OpenAI’s latest flagship models GPT o3 & o4-mini are designed to mimic human logic. OpenAI’s GPT o3 & o4-mini are designed to think through things step-by-step, unlike their predecessors which were mainly focused on fluent texts. OpenAI boasted that its o1 program could match or surpass the performance of PhD students, in chemistry and biology. OpenAI’s report reveals some shocking results for those who take ChatGPT responses as they are.
OpenAI discovered that the GPT model o3 incorporated hallucinations into a third benchmark test using public figures. This is double the error rate from the o1 model of last year. The o4 mini model, which is smaller and more compact, performed even worse. It hallucinated on 48% similar tasks.
For the SimpleQA benchmark test, hallucinations grew to 51% for the o3 model and 79% for the o4 mini. This is not just some noise in the system, but a full-blown crisis of identity. It’s not true that a system marketed as a “reasoning system” would double-check the logic it uses before generating an answer.
A theory that is circulating in the AI community says that the more reasoning an AI model attempts, the greater the chance it has of going off track. Models that are simpler and stick to high-confidence forecasts tend to be more prone to go off the rails. Reasoning models, on the other hand, must consider multiple paths, connect disparate data, and improvise. Improvising around facts is known as making up things.
OpenAI told The Times that the increase in hallucinations may not be due to reasoning models being inherently worse. They could be more verbose or adventurous with their answers. The AI can become confused because the new models don’t just repeat predictable facts, but also speculate about possible outcomes. Unfortunately, some of these possibilities are completely detached from reality.
Yet, more hallucinations is the opposite of what OpenAI and its rivals such as Google and Anthropic would like from their most advanced models. AI chatbots are often referred to as copilots and assistants, which implies that they will be helpful. Lawyers have been in trouble before for using ChatGPT without noticing fictitious court citations. Who knows how many other mistakes have caused problems under less serious circumstances?
Sign-up for breaking news, reviews and opinions, top tech deals and more.

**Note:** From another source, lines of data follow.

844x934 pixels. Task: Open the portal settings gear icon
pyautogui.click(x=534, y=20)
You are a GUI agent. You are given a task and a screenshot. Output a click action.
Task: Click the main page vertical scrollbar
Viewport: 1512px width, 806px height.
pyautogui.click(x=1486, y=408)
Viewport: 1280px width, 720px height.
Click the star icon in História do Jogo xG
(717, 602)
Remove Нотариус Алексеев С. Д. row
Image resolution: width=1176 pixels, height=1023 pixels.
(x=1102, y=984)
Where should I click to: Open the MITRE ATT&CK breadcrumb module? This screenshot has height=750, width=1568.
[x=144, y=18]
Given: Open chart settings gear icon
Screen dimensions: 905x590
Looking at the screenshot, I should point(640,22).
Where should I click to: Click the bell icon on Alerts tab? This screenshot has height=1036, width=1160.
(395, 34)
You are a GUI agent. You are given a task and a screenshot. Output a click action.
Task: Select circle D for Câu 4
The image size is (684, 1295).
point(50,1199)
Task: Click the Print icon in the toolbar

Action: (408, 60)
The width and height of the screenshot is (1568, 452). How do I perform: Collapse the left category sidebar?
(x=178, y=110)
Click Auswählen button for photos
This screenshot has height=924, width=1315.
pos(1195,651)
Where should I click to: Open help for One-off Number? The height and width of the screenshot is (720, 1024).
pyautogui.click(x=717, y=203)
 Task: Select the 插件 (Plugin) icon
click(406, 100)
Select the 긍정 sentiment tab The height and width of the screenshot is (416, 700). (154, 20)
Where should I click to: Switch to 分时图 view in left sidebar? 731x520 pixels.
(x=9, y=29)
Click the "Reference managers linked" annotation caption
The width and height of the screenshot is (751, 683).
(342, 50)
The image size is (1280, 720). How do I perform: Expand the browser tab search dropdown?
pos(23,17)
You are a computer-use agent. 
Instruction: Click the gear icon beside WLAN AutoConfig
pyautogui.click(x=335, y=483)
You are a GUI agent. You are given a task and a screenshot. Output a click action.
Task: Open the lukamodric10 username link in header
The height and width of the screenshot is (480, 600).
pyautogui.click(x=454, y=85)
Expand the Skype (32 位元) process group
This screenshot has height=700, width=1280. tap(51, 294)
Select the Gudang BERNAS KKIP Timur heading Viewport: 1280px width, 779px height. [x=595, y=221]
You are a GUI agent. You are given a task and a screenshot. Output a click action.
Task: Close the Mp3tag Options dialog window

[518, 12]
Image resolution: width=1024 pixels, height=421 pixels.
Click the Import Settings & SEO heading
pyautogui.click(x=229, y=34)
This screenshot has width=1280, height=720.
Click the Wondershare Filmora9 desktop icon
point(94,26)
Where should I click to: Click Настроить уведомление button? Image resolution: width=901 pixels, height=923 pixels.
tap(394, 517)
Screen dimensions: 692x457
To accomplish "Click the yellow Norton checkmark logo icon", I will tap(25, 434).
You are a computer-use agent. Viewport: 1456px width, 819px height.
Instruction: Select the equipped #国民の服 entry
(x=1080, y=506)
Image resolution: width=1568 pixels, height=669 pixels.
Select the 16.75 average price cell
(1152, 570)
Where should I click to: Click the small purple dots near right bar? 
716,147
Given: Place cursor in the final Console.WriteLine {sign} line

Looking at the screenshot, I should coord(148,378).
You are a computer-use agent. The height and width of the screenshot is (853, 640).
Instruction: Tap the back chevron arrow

As AI systems are implemented in schools, offices, hospitals and government agencies, the chances of a user experiencing a hallucination is increasing. The more sophisticated AI is, the less room for error. It may help with job applications, billing issues, or spreadsheet analysis.
It’s impossible to claim that you are saving people time and energy if they must spend the same amount of time double-checking what you say. These models are impressive. GPT o3 is capable of some incredible feats in coding and logic. It can outperform humans in certain ways. The illusion of reliability is shattered the moment it decides Abraham Lincoln hosted a Podcast or that water boils when the temperature is 80degF.
You should treat any AI model response with a large pinch of salt until these issues are resolved. ChatGPT can be a lot like that annoying guy who brims with confidence and speaks utter nonsense in too many meetings.
You may also like
- ChatGPT crossed a new AI threshold after beating the Turing Test
- AI has made a huge leap forward in IQ and now a quarter Gen Z believes AI is conscious.
- ChatGPT Model Matchup – I pitted OpenAI’s o3, GPT-4o and GPT-4.5 AI against each other, and the results surprised
Sign-up for breaking news, reviews and opinions, top tech deals and more.
Eric Hal Schwartz has been a freelance writer at TechRadar for more than 15 years. He has covered the intersection of technology and the world. He was the head writer of Voicebot.ai for five years and was at the forefront of reporting on large language models and generative AI. Since then, he has become an expert in the products of generative AI, including OpenAI’s ChatGPT and Anthropic’s Claude. He also knows Google Gemini and all other synthetic media tools. His experience spans print, digital and broadcast media as well as live events. He’s now continuing to tell stories that people want to hear and need to know about the rapidly changing AI space and the impact it has on their lives. Eric is based out of New York City.